We identified 3 candidate genes: the Il33 gene is completely deleted, the Trpd52l3 gene is inverted, and the Uhrf2 gene is inverted and partially deleted. Trpd52l3 is a mouse orthologue of the human tumor protein D52-like protein (TPD52L3 or hD55), which contains a coiled-coil motif and is strongly and uniquely expressed in human adult testis18. Uhrf2, which is also called Np95/ICBP90-like RING finger protein (NIRH) ubiquitin ligase, belongs to the ubiquitin PHD RING finger family and might behave as a tumor suppressor protein19,20. IL-33 is a member of the IL-1 cytokine family that induces production of TH2 cytokines7, and previous studies have indicated a role for the IL-1 family of cytokines in obesity8-10. Based on this information, we focused on Il33 among the three candidate genes. We confirmed the deficiency of IL-33 mRNA expression in various tissues from mutant mice (Fig. 4C). As reported previously7, high levels of IL-33 mRNA expression could be found in the lung of the control mice.

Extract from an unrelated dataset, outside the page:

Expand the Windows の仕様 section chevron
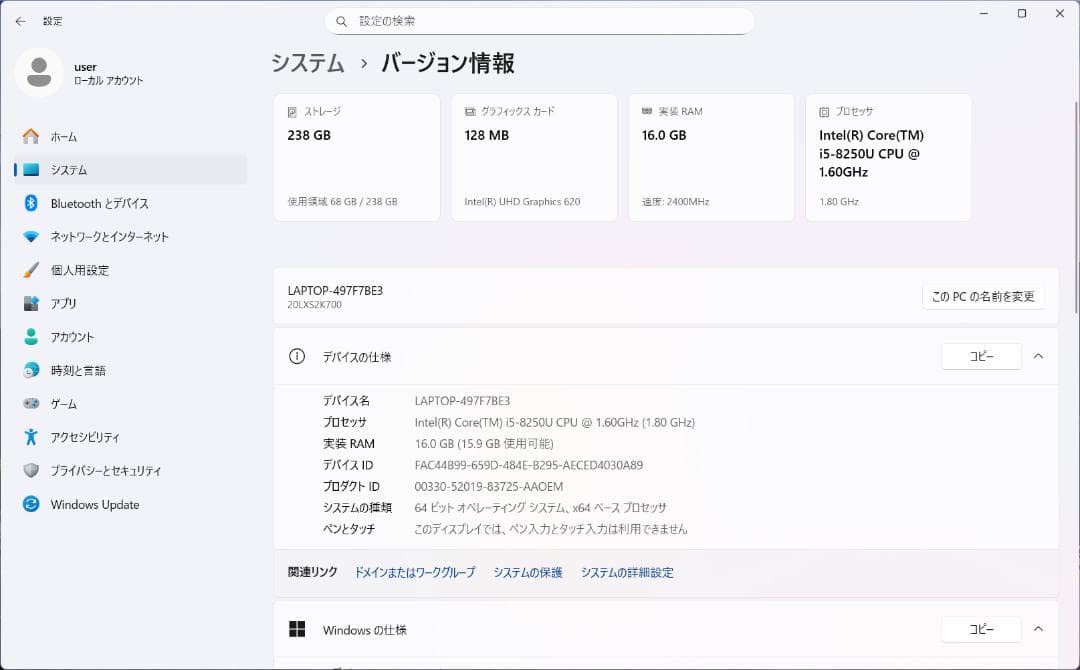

We next treated the preobese mutant mice with recombinant IL-33 (rIL-33) protein before the insulin tolerance tests and the hyperinsulinemic-euglycemic clamp studies. Although the glucose-lowering effect of insulin was significantly impaired in the preobese mutant mice as compared to the control mice in insulin tolerance tests, the glucose-lowering effect of insulin was significantly restored by intraperitoneal administration of 2 µg of rIL-33 to the mutant mice 1 h before the studies (Fig. 4D). Similar to this result, in the hyperinsulinemic-euglycemic clamp studies, the GIRs were significantly restored by intravenous administration of 2 µg of rIL-33 to the preobese mutant mice 1 h before the studies (Fig. 4E; left panel). Although the EGPs were indistinguishable between the treated and untreated mutant mice (Fig. 4E, center panel), the Rd was significantly increased in the treated mutant mice as compared to the untreated mutant mice (Fig. 4E, right panel). These findings suggest that insulin resistance in preobese mutant mice was caused by IL-33 deficiency. However, by real-time quantitative RT-PCR analysis in the muscle and liver of the mutant mice as further examination about mutation, we were unable to detect the expression of IL-33 and Uhrf2 mRNA, though the expression of Trpd52l3 mRNA was comparable to the expression in those of control mice (Fig. 4F). Therefore, the possibility that the phenotype of mutant mice is affected by deletion of Uhrf2 cannot be denied.
Discussion
Here we showed that homozygous transgenic mutant mice of FLP14 line unexpectedly exhibit abnormalities characteristic of metabolic syndrome: obesity, hyperphagia, lipid abnormalities and insulin resistance. In these mutant mice, the insertion of the transgenes was accompanied by the complete deletion of the Il33 gene. A hyperinsulinemic-euglycemic clamp study showed that the insulin resistance of obese male mutant mice was caused by increased hepatic gluconeogenesis and decreased glucose uptake in skeletal muscle. In contrast, preobese male mutant mice also exhibited insulin resistance and decreased glucose uptake in skeletal muscle; but, unlike obese mutant mice, they did not show increased hepatic glucose production. Administration of rIL-33 to the preobese male mutant mice improved insulin resistance and restored glucose uptake in the skeletal muscle, suggesting that insulin resistance in the mutant mice is caused by a deficiency of IL-33 and that IL-33 may play a pivotal role in glucose metabolism.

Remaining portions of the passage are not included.